Die chinesischen Hersteller sind weiter, weil sie keine so guten Verbrennungsmotoren bauen können. Aber ein Verbot gibt es dort nicht. Und wenn in den USA im November Donald Trump zum Präsidenten gewählt wird – was ich befürchte – dann wird es auch dort kein Verbot geben.

Die Idee dahinter war ja, dass Europa 2045 klimaneutral werden soll. Wie kann das trotzdem funktionieren?

Ich glaube nicht wirklich, dass das gelingt. Natürlich bin ich für Klimaschutz und sehe die Folgen des Klimawandels. Aber es passiert relativ wenig in China, Indien und den USA, die zusammen für 65 Prozent des CO2-Ausstoßes weltweit stehen. Zu glauben, dass wir dieses globale Thema über Datumsgrenzen regeln können, ist total naiv.

Genau das ist doch die Planbarkeit der Transformation, die Unternehmensverbände immer fordern.

Die ist doch kläglich gescheitert. Schon die Bundeskanzlerin wollte bis 2020 eine Million Elektroautos auf die Straße bringen – ohne Erfolg. Man kann Anreize für klimafreundliche Technologien setzen, mit entsprechenden Subventionen. Der Inflation Reduction Act in den USA führt zu hohen Investitionen in klimafreundliche Technologien, das lockt auch deutsche Firmen an.

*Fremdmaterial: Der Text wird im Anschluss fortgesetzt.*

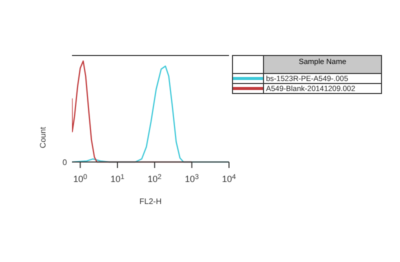  What do you see at coordinates (155, 179) in the screenshot?
I see `x-tick-label: 10$^{2}$` at bounding box center [155, 179]. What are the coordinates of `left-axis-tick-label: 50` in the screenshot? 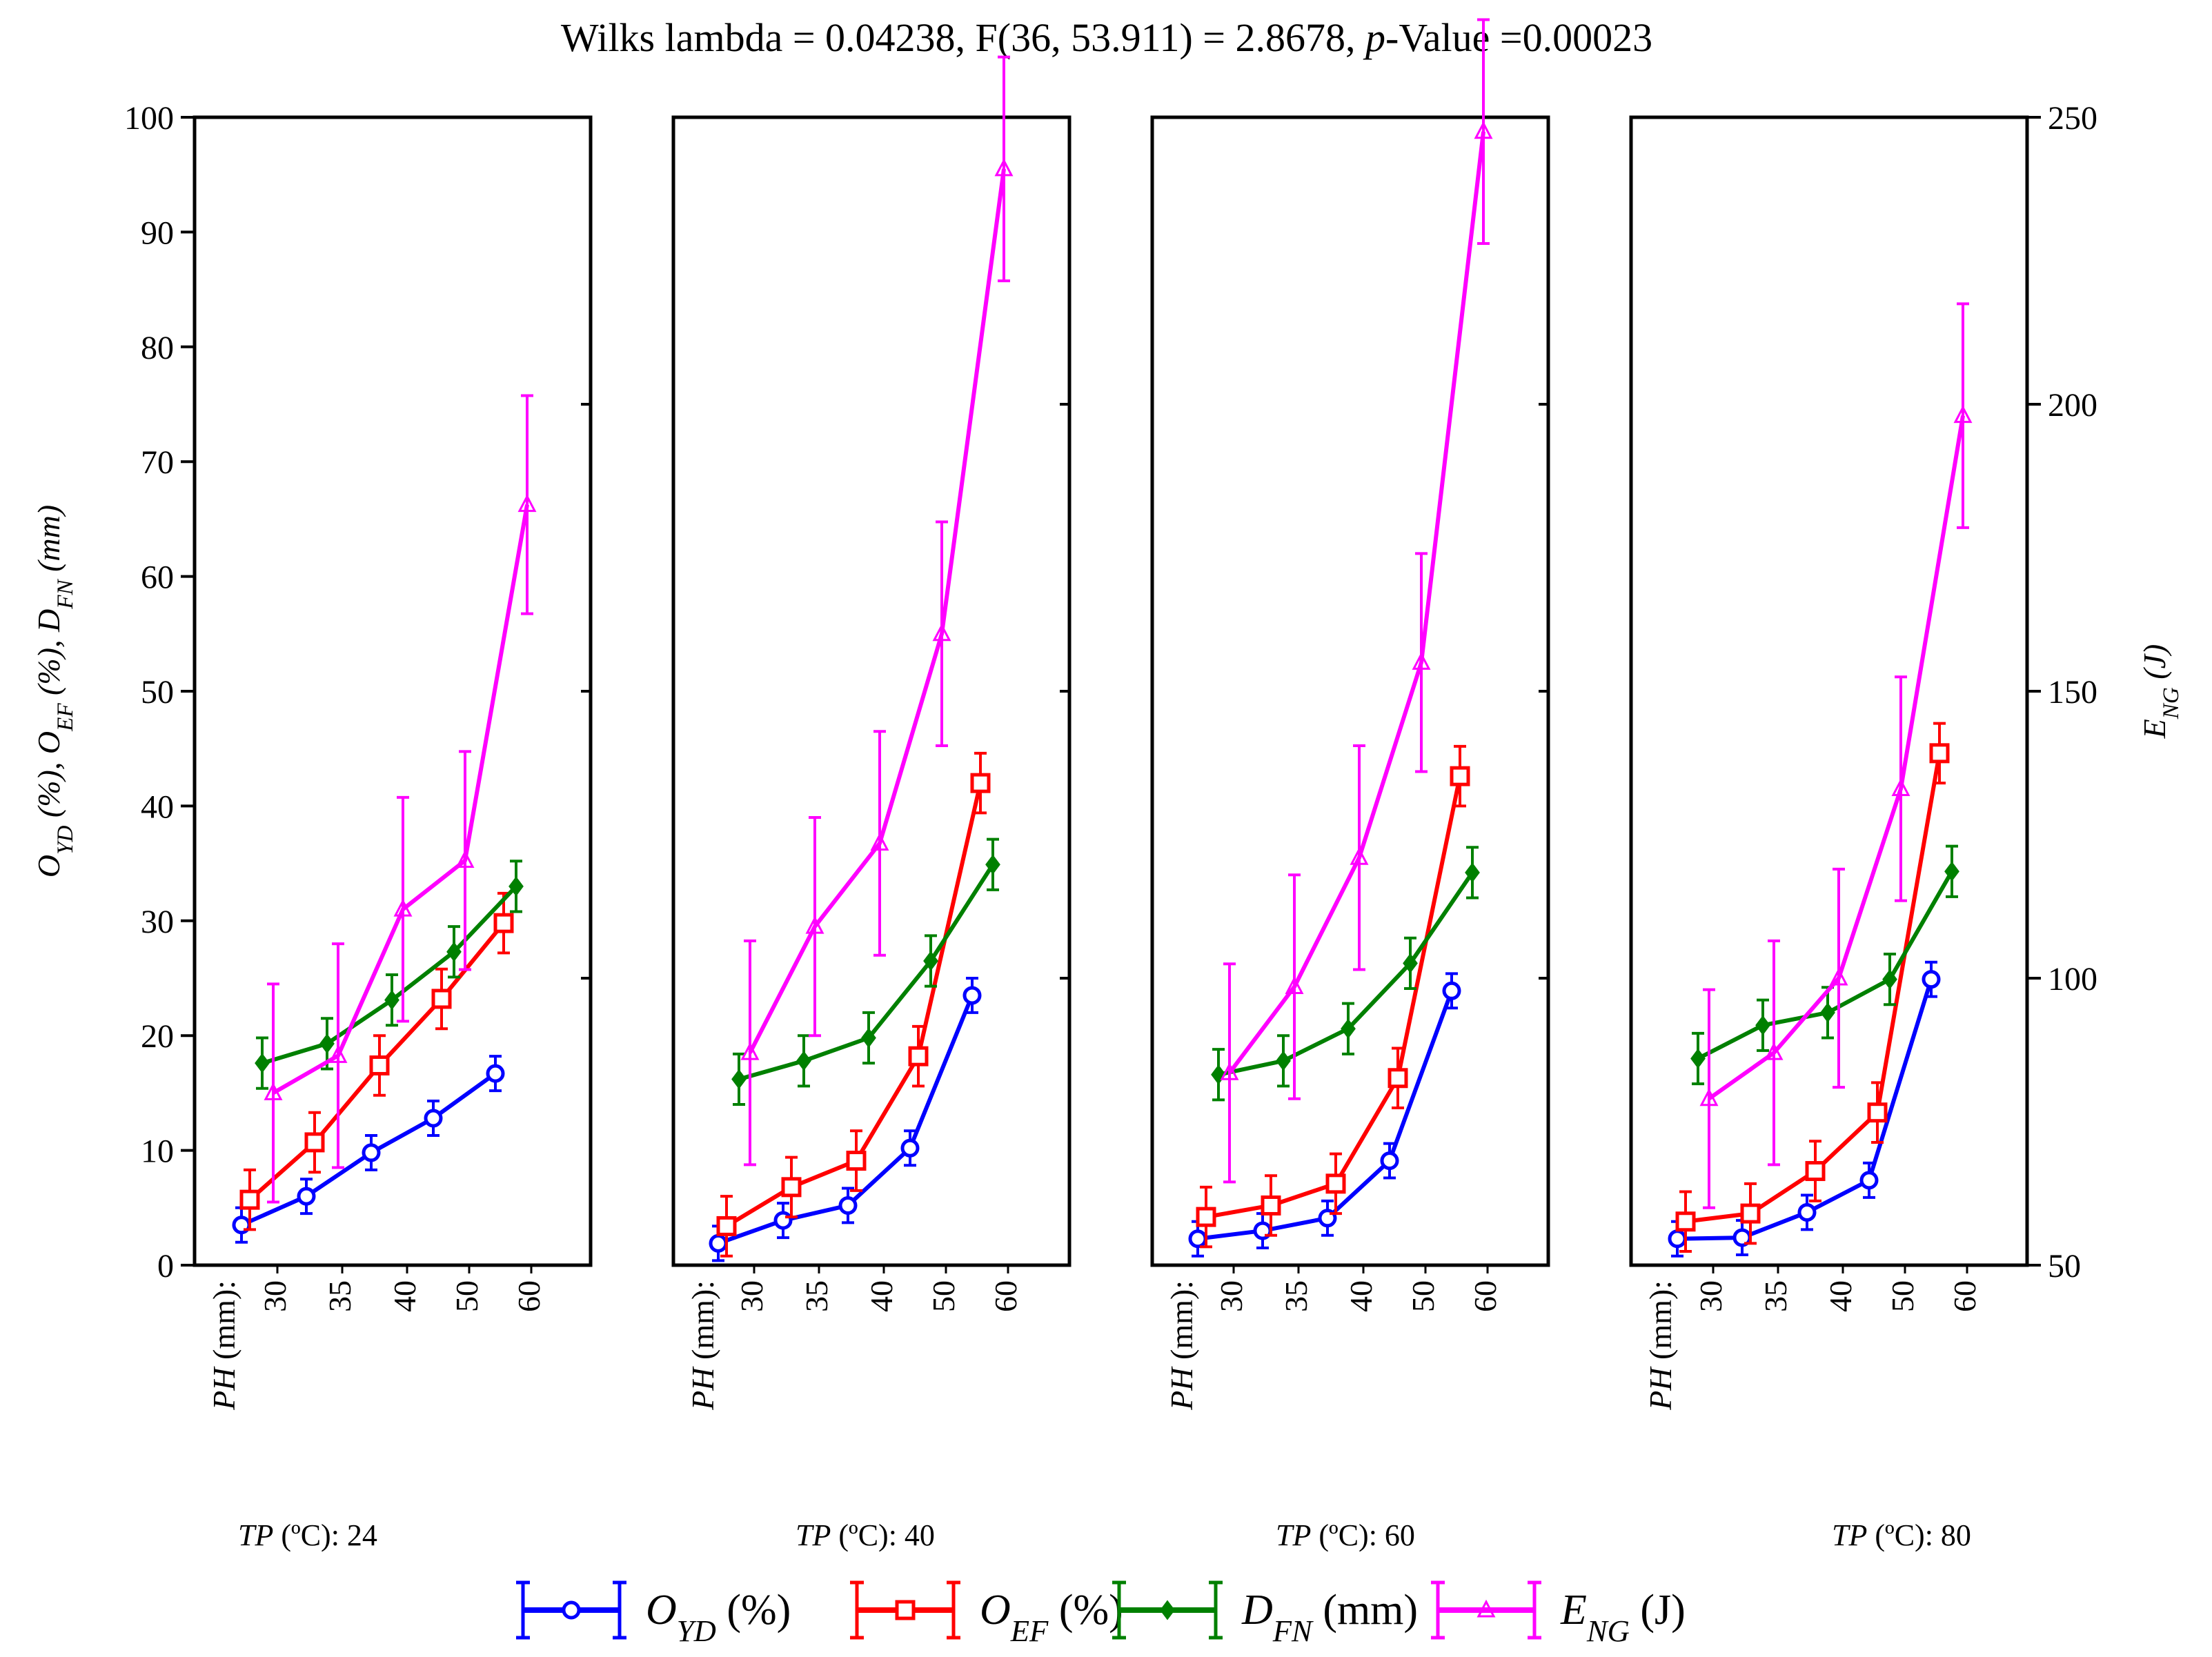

Wollen Sie wirklich mit mehr Subventionen die Staatsausgaben und die Verschuldung erhöhen?

Nein. Man muss die Mittel nur vernünftig umverteilen. Wieso bezahlen wir beispielsweise noch Entwicklungshilfe an Indien? Die fliegen zum Mond, das ist ein technisch hochentwickeltes Land. Die Diesel-Subventionen könnte man auch streichen, aber mit einer ausreichend langen Übergangsfrist. Es war ein Riesenfehler, das im Dezember für die Landwirte von einem Tag auf den anderen zu tun.

Sie stellen sich an diesem Freitag zur Wiederwahl als Gesamtmetall-Präsident, obwohl sie nicht mehr Chef eines Metallunternehmens sind. Gab es dagegen Widerstände?

Im Gegenteil: Ich wurde gefragt, ob ich weitermache. Da ich jetzt als Senior Adviser für eine Unternehmensberatung tätig bin, sehe ich noch mehr metallverarbeitende Betriebe als früher. Ich werde auch sicher noch die eine oder andere Aufsichtsratstätigkeit übernehmen.